A Kicked Cable and the Department of Redundancy Department

Bad mistakes make better programmers

Some say life is made of moments and that people are the sum of their experiences. Looking back on my IT career brings back a flood of memories, including some moments and experiences I will simply refer to as lessons. The great part about lessons is, once learned, they become very useful guideposts, marking the boundaries between prudence and recklessness. The not-so-great part of lessons is that they are learned primarily from mistakes and learned best from the mistakes that hurt the worst.

Don’t get me wrong; we all make mistakes — just ask my ex-wives. My advice on making them is very simple: don’t make the same mistake twice. Learn grow, and do better next time. When you look at it, life at the macro level is really no different than coding (or any other pursuit, really), in that your ability to avoid making errors improves with each misstep.

This maxim applies to not only your own mistakes, but pertains equally to those of others. As I used to tell my students, don’t make my mistakes; be creative and make your own unique errors that teach you (and everyone you share your experience with) something new. This is why I like to share stories — these are some of the difficult lessons that I, or someone I helped, learned through the School of Hard Knocks, where I received my advanced education in troubleshooting, debugging, and workarounds.

Redundancy, American style

The first topic I want to talk about is redundancy. To be clear, I’m not talking about British style redundancy, where suddenly it’s time for an emergency CV update. I’m simply talking about having two or more of any critical component — hardware, software, people — that if suddenly unavailable, the business stops. Redundancy is key to maintaining fault-tolerance. This is true at every level, from individual hardware components (RAID, multiple NICs) to server clusters, from software backups and secondary data centers to the on-call support roster. If the Army taught me anything, it’s to prepare for the worst, while simultaneously hoping for the best.

Preparing for the worst requires, first, imagining the worst. This phase equates to essentially brainstorming doomsday scenarios to answer the usually rhetorical question, “What’s the worst that could happen?”, with the additional twist of, “Then what?”. In other words, how can I prevent, or at least be ready to mitigate or recover from, the disaster if the worst does happen? Yes, never forget that the D in DR means DISASTER.

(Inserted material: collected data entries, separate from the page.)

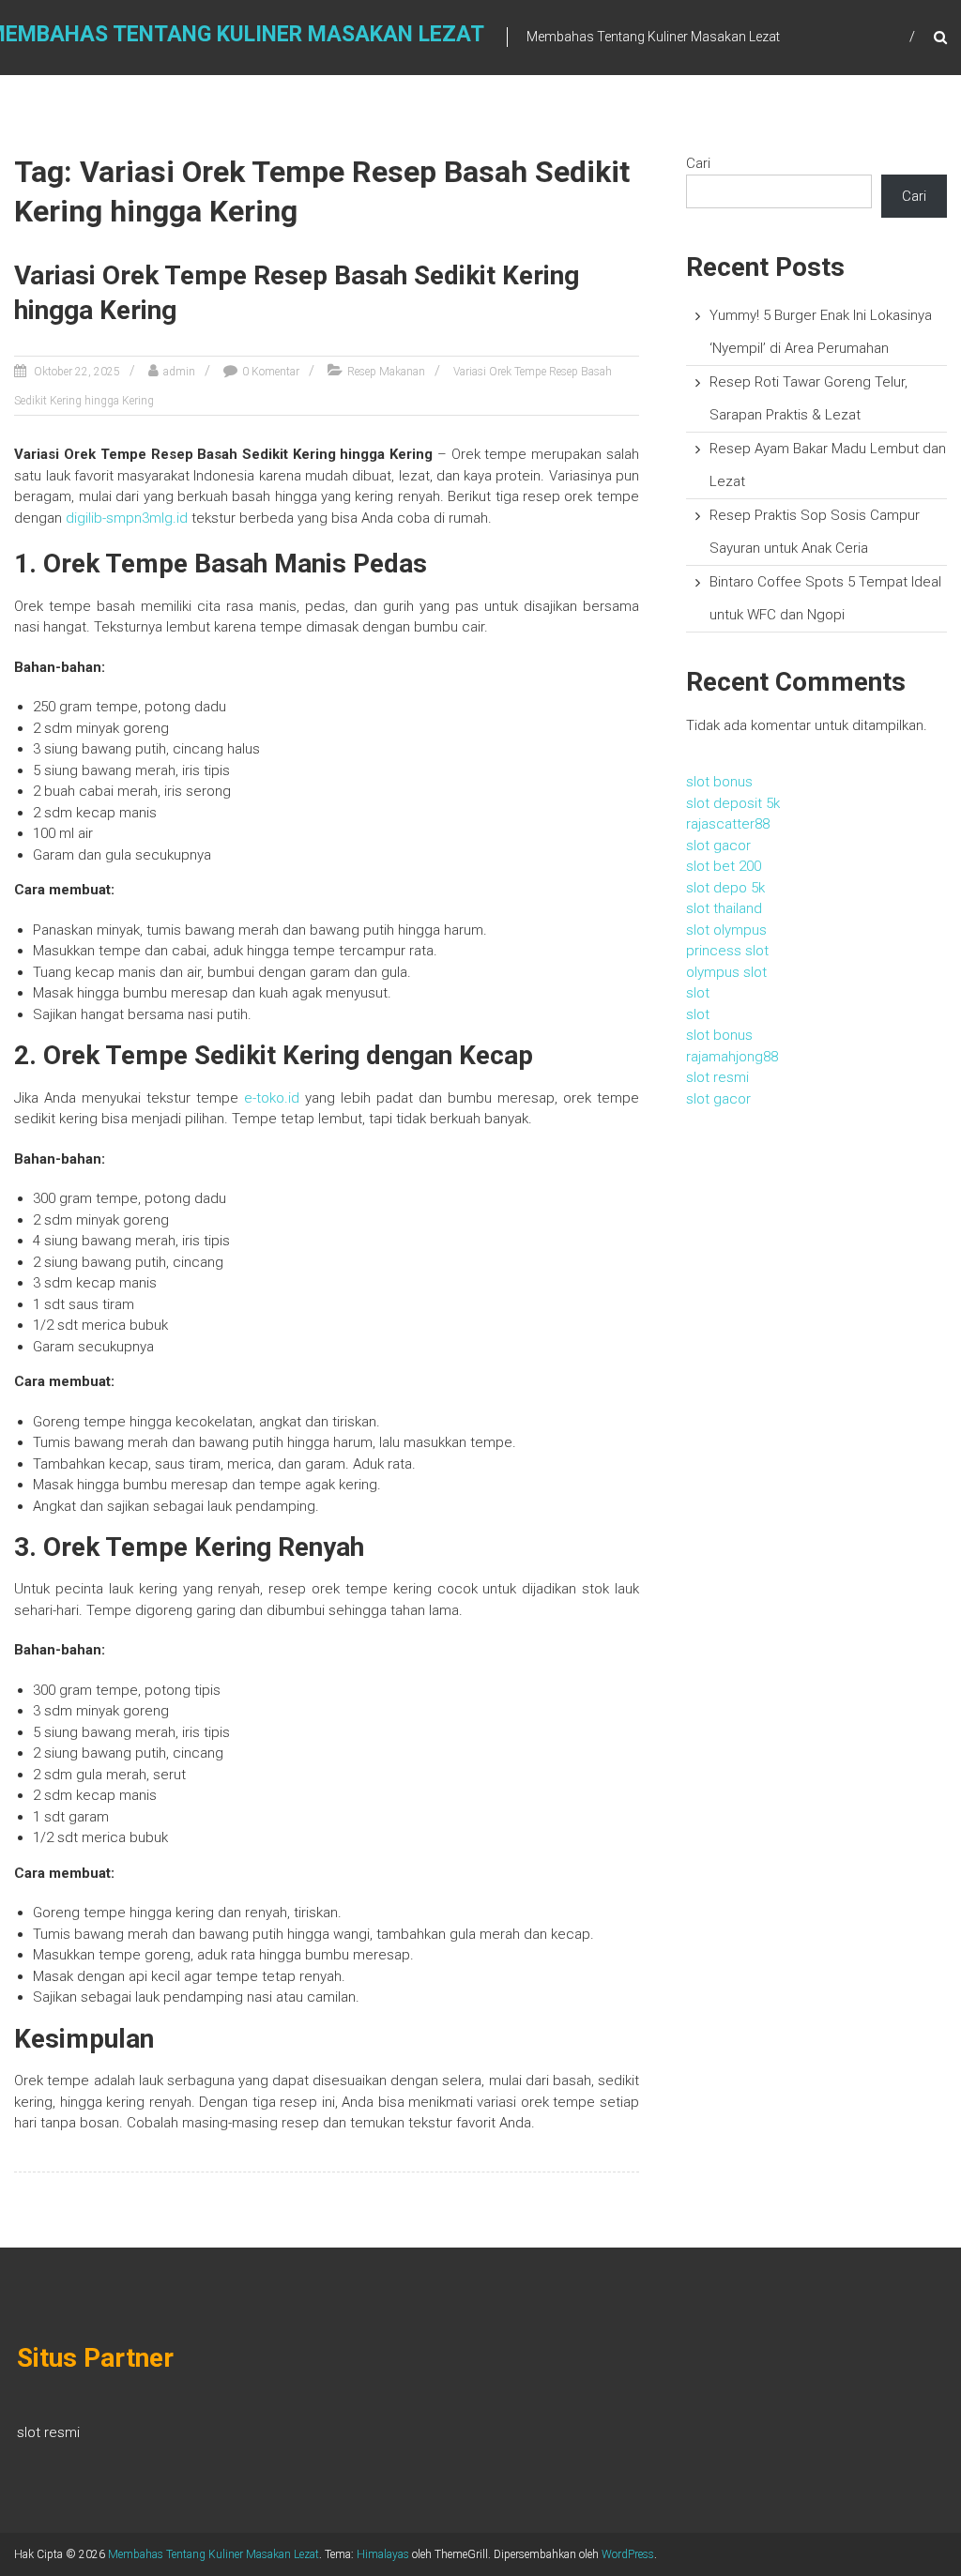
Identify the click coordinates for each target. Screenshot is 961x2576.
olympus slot (726, 972)
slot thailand (724, 908)
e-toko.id (271, 1098)
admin (179, 371)
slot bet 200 (723, 866)
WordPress (628, 2554)
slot (697, 992)
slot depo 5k (725, 887)
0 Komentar (270, 371)
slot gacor (718, 845)
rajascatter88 (728, 823)
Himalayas (383, 2554)
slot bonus (719, 781)
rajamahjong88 (732, 1056)
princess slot (727, 950)
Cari (698, 163)
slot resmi (717, 1077)
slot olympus (726, 930)
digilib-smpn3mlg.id (127, 518)
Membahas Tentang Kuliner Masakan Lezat (213, 2554)
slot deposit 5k (733, 803)
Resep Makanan (386, 371)
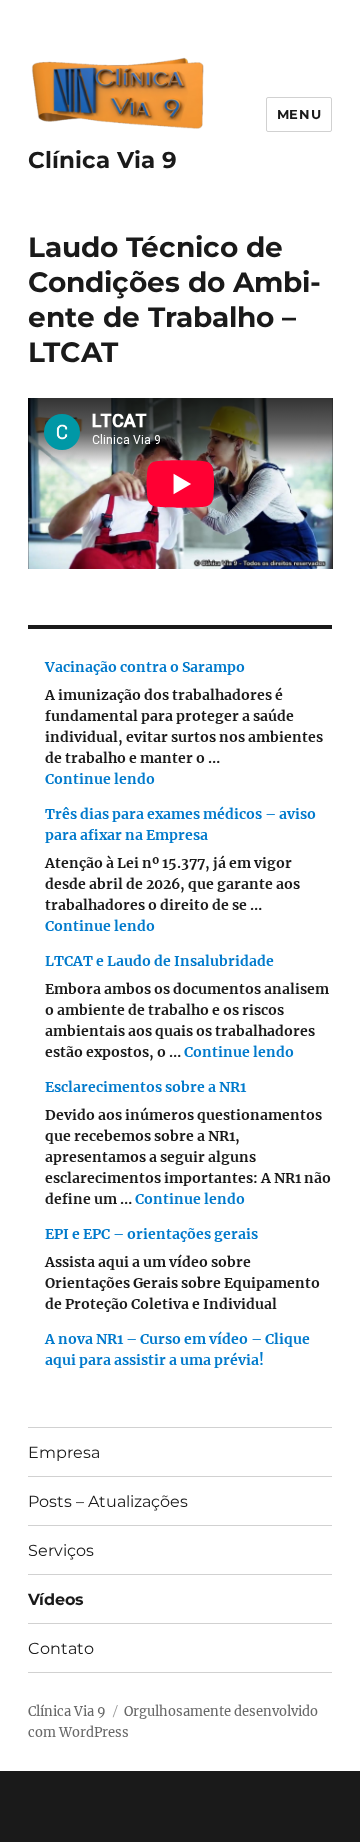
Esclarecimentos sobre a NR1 (145, 1087)
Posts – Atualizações (108, 1501)
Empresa (64, 1452)
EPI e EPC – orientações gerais (151, 1234)
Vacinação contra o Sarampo (145, 667)
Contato (61, 1648)
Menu (299, 114)
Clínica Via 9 (102, 160)
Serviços (61, 1550)
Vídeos (56, 1599)
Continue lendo (100, 779)
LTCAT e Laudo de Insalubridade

One way to be ready is to have a backup, or at worst a backup plan, for dealing with the unplanned unavailability of any critical element. The business must continue to operate whether we have lost a hard drive, a server, or a system administrator. While I don’t wish to delve into the intricacies of risk management, the crux of it lies in classifying risks by likelihood and severity. Since planning for every eventuality is impossible, the idea is to prioritize the most likely and the most severe, balanced against the cost of mitigation.

For example, RAID and software backups protect against data loss from a corrupted or full disk (pretty likely, medium severity) at a reasonable cost, while establishing and testing full enterprise failover in case an entire data center goes offline (not very likely, very high severity) comes with a much higher price tag. In any case, it’s up to the business to evaluate each identified risk factor and balance it against the cost of an outage versus cost of prevention, mitigation, or recovery.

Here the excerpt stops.